▶ **TESTO DELLA PAGINA**:

═══

La rottura brutale con Bielsa

Era cominciato tutto nel migliore dei modi. Contro il Troyes, l’OM di Míchel sembrava aver incorporato in pochi giorni i nuovi principi: anzitutto il modulo (4-1-4-1), un pressing più equilibrato e una maggiore attenzione nel possesso e nella conservazione del pallone. Contro una squadra come il Troyes, che non ha l’abitudine di chiudersi, fu un successo su tutta la linea: risultato finale 6-0.

 

La trasferta successiva a Guingamp, però, ha raffreddato gli entusiasmi (OM sconfitto 0-2); e sono seguiti risultati altalenanti, con l’OM che è rimasto dominante in casa (vittorie contro Bastia, pareggio contro il Lione finendo la partita in dieci contro undici), ma deludente fuori (pareggio contro il Touluse). Poi è arrivata la sconfitta casalinga contro l’Angers (neopromosso dalla Ligue 2), che ha avvolto l’Olympique Marseille di Míchel in una coltre di dubbi, incollandolo all’ultimo terzo della classifica subito prima di affrontare il Paris Saint-Germain al Parco dei Principi.

═══

▶ **OBIETTIVO DEL COMPITO**:
Per favore, traduci in inglese questa frase del testo sull'OM di Míchel: «Contro una squadra come il Troyes, che non ha l’abitudine di chiudersi, fu un successo su tutta la linea: risultato finale 6-0.»

▶ **DATI FORNITI**:
═══

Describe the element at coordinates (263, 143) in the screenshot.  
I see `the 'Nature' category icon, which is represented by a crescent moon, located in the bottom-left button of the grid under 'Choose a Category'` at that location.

═══

▶ **SOLUZIONE DELL'ESERCIZIO**:
Against a team like Troyes, which is not in the habit of sitting back, it was a success across the board: final score 6-0.